- _Text shown_:

Thankfully, his publisher shortened his thesis title,
Miscreants, Malcontents and Mimesis: Sociogenic and
Psychogenic Transformation in the Canadian Tattoo Figuration.
In interviews, a rape victim told him how a tribal
tattoo was a way to reclaim her body; feminists got
wartime pin-up girl tattoos to defang the images of
chauvinism; straight-edge Maritime kids (who don't smoke,
drink or do drugs) make pacts with their bodies through
slogans like True 'til Death and Down For Life.
Even after being interviewed by CBC hosts Evan Solomon
and Sheila Rogers, Atkinson says he gets little respect
from his dad, Anthony, a University of Waterloo accounting
prof.
Atkinson says his dad asks, "Don't you do statistics?"
and only begrudgingly lets tattoo sociology into academe.
"But I want to take my research to
the people with tattoos, not just my colleagues,"
said Atkinson, whose interest in masculinity and body
modification also takes him into the realms of sports
violence, megarexia (opposite of anorexia) and male
cosmetic surgery.
On the latter, Atkinson sees gaps in existing research,
as he did on female tattooing.
He's heard all about the pressures on women in the
face of the Extreme Makeover and Nip/Tuck TV phenomenon.
But why are growing numbers of men going under the
knife?
"It's not like men's roles in society are shifting.
They already shifted and sociology totally missed it,"
said Atkinson, noting the rise of male cosmetics, plastic
surgery, manicures and makeovers.

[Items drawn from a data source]

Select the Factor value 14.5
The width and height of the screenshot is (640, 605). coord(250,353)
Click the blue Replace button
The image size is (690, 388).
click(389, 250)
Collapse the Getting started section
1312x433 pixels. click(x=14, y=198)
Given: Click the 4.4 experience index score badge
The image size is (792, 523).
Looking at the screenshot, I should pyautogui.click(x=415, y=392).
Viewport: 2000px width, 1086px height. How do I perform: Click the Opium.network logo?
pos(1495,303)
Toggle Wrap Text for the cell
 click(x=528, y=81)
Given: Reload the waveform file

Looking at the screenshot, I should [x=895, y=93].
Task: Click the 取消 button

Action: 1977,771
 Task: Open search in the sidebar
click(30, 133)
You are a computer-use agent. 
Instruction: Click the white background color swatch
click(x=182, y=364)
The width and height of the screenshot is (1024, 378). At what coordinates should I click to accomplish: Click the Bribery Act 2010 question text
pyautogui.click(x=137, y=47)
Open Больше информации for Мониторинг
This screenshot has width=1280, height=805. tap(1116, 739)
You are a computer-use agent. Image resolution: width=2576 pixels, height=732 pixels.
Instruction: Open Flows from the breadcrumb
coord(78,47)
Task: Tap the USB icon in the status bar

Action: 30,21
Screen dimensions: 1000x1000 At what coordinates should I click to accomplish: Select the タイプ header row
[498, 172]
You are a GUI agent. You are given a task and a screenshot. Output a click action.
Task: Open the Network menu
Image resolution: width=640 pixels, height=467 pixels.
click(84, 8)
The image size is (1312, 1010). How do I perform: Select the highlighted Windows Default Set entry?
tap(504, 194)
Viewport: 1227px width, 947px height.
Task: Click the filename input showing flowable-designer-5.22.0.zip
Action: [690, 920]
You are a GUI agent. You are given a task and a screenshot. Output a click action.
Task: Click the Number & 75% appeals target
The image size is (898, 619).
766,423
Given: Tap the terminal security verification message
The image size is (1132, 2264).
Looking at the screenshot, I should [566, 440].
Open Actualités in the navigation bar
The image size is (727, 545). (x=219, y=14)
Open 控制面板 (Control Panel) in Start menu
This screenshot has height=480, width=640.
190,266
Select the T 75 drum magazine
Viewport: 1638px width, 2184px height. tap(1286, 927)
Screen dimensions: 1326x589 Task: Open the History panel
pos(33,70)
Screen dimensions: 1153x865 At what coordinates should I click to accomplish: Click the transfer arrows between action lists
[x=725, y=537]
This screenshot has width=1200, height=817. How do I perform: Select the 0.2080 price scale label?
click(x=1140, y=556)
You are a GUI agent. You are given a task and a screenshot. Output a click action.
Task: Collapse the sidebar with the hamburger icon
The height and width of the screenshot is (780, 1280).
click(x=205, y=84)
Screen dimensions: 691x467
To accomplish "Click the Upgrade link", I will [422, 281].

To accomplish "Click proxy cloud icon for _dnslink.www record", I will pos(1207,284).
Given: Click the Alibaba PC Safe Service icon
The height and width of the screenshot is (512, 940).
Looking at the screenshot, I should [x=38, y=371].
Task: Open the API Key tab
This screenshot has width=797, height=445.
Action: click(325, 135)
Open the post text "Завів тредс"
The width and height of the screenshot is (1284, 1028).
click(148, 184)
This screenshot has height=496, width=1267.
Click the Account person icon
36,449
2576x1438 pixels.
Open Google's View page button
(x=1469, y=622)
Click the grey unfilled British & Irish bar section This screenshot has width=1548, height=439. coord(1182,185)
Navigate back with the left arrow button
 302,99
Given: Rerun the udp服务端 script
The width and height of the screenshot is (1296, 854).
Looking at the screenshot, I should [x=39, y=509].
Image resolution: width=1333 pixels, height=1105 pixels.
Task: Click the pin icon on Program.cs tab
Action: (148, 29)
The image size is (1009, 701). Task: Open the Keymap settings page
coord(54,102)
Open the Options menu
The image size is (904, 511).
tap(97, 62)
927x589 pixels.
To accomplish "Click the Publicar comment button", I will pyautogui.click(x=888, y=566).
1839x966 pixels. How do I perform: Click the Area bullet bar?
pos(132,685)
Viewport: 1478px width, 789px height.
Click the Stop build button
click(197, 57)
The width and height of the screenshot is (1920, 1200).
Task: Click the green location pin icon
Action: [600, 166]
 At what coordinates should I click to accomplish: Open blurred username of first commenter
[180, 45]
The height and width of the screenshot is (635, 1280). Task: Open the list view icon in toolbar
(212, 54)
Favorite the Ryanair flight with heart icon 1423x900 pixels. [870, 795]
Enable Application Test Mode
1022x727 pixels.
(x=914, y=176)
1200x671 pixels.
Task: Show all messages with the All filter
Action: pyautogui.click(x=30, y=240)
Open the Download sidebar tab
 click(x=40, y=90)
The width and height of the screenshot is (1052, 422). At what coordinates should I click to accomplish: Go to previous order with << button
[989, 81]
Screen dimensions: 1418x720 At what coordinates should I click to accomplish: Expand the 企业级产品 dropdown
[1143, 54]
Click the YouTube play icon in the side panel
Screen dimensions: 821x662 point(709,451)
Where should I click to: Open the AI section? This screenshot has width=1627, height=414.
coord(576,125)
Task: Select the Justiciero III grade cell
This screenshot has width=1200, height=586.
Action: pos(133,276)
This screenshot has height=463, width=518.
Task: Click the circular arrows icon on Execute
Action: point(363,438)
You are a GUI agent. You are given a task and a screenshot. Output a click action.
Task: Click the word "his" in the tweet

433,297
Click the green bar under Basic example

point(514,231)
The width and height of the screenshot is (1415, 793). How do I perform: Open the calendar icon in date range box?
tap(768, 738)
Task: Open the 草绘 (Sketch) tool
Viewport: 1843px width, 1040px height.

- _Problem to solve_: Reproduce the article word for word, starting at "In interviews, a" and ending at "sociology into academe.". Work from the article alone, not from the lines.

- _Response area_:
In interviews, a rape victim told him how a tribal
tattoo was a way to reclaim her body; feminists got
wartime pin-up girl tattoos to defang the images of
chauvinism; straight-edge Maritime kids (who don't smoke,
drink or do drugs) make pacts with their bodies through
slogans like True 'til Death and Down For Life.
Even after being interviewed by CBC hosts Evan Solomon
and Sheila Rogers, Atkinson says he gets little respect
from his dad, Anthony, a University of Waterloo accounting
prof.
Atkinson says his dad asks, "Don't you do statistics?"
and only begrudgingly lets tattoo sociology into academe.